Le champion du monde 2018 s’apprête à devenir l’un des joueurs les mieux payés de l’histoire de la Major League Soccer. Décryptage d’un contrat XXL aux clauses inédites.
C’est désormais officiel : Antoine Griezmann quittera l’Atlético Madrid en juin pour rejoindre Orlando City. Mais derrière l’annonce se cache un accord financier et contractuel aux multiples facettes qui pourrait redéfinir les standards de la MLS.
Un salaire record assorti de bonus stratégiques
Si RMC Sport évoque 10 millions d’euros par saison, nos sources indiquent que le package global pourrait atteindre 12 à 13 millions d’euros annuels une fois les primes incluses. Au menu : bonus à l’image (exploitation de ses droits marketing en Amérique du Nord), primes de performance collective (qualification en playoffs, victoire en MLS Cup) et incentives liés à l’affluence au stade.
Orlando City aurait également proposé une clause rarissime en MLS : un pourcentage sur les futures ventes de maillots floqués à son nom, estimé entre 3 et 5%. Une manne financière non négligeable dans une ligue où le merchandising explose, notamment grâce à l’arrivée de stars européennes comme Messi ou Busquets.
Le Français deviendrait ainsi le troisième joueur le mieux payé de MLS derrière Lionel Messi (Inter Miami) et Lorenzo Insigne (Toronto FC), propulsant Orlando dans une nouvelle dimension économique.
Deux ans + Un : La formule gagnant-gagnant
Le contrat proposé s’étend sur deux saisons garanties (2025-2027) avec une année optionnelle déclenchable sous conditions. Cette troisième année, en discussion avancée, ne s’activerait qu’en cas de :
- Maintien de performances physiques validées par des tests médicaux biannuels
- Participation à au moins 60% des matchs de saison régulière sur les deux premières années
- Qualification d’Orlando en playoffs lors d’au moins une des deux premières saisons
Cette structure protège le club d’un éventuel déclin physique tout en offrant à Griezmann la sécurité d’un engagement jusqu’à ses 38 ans s’il reste compétitif.
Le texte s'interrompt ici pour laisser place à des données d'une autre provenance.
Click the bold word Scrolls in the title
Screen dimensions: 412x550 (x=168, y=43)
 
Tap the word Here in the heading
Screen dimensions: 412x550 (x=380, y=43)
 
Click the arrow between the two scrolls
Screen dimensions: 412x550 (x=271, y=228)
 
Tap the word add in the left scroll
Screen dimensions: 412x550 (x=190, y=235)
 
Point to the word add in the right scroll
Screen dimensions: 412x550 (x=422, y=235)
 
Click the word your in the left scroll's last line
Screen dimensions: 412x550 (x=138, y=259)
Une approche pragmatique inspirée des contrats NBA, rare dans le football mondial.
Les coulisses d’un transfert maîtrisé
L’Atlético Madrid n’a pas libéré son vice-capitaine par charité. Le club madrilène aurait négocié une indemnité de départ anticipé estimée entre 3 et 5 millions d’euros, permettant d’alléger sa masse salariale tout en récupérant une compensation financière pour la résiliation d’un contrat courant jusqu’en 2027.
Le timing n’est pas anodin : en refusant un départ lors du mercato américain (ouvert jusqu’au 26 mars), l’Atlético s’assure de conserver Griezmann pour la phase cruciale de la saison, notamment la Ligue des Champions. Le joueur, lui, aura pu préparer sereinement sa transition, visitant les installations d’Orlando durant la trêve internationale avec l’aval de son club.
Orlando City : Un projet sportif ambitieux
Au-delà du salaire mirobolant, c’est le projet sportif qui aurait séduit le Français. Orlando City, en pleine reconstruction, lui a promis un rôle central : capitaine de l’équipe, ambassadeur de la franchise et mentor des jeunes talents du centre de formation.
La direction floridienne planifie également le recrutement d’un second « Designated Player » européen pour épauler Griezmann, avec des pistes menant vers la Liga ou la Serie A. L’objectif avoué : transformer Orlando en prétendant sérieux au titre MLS d’ici 2026, année du Mondial organisé aux États-Unis.
Un pont vers l’après-carrière
Clause méconnue mais stratégique : le contrat inclurait une option de reconversion au sein de l’organigramme d’Orlando City ou du groupe investisseur. Griezmann, passionné de NFL et fervent amateur de sport business américain, pourrait ainsi entamer une carrière dans le management sportif ou le développement de la marque MLS à l’international.
Certaines sources évoquent même un possible rôle d’ambassadeur MLS pour l’Europe, capitalisant sur sa notoriété pour attirer davantage de talents du Vieux Continent vers le championnat nord-américain.
À 35 ans et fort de 137 sélections en Bleu, Antoine Griezmann s’offre un nouveau défi américain. Un pari risqué ? Peut-être. Mais surtout une opportunité unique de marquer l’histoire d’une ligue en pleine mutation, tout en préparant intelligemment son avenir post-carrière. Rendez-vous en juillet 2025 sous le soleil de Floride.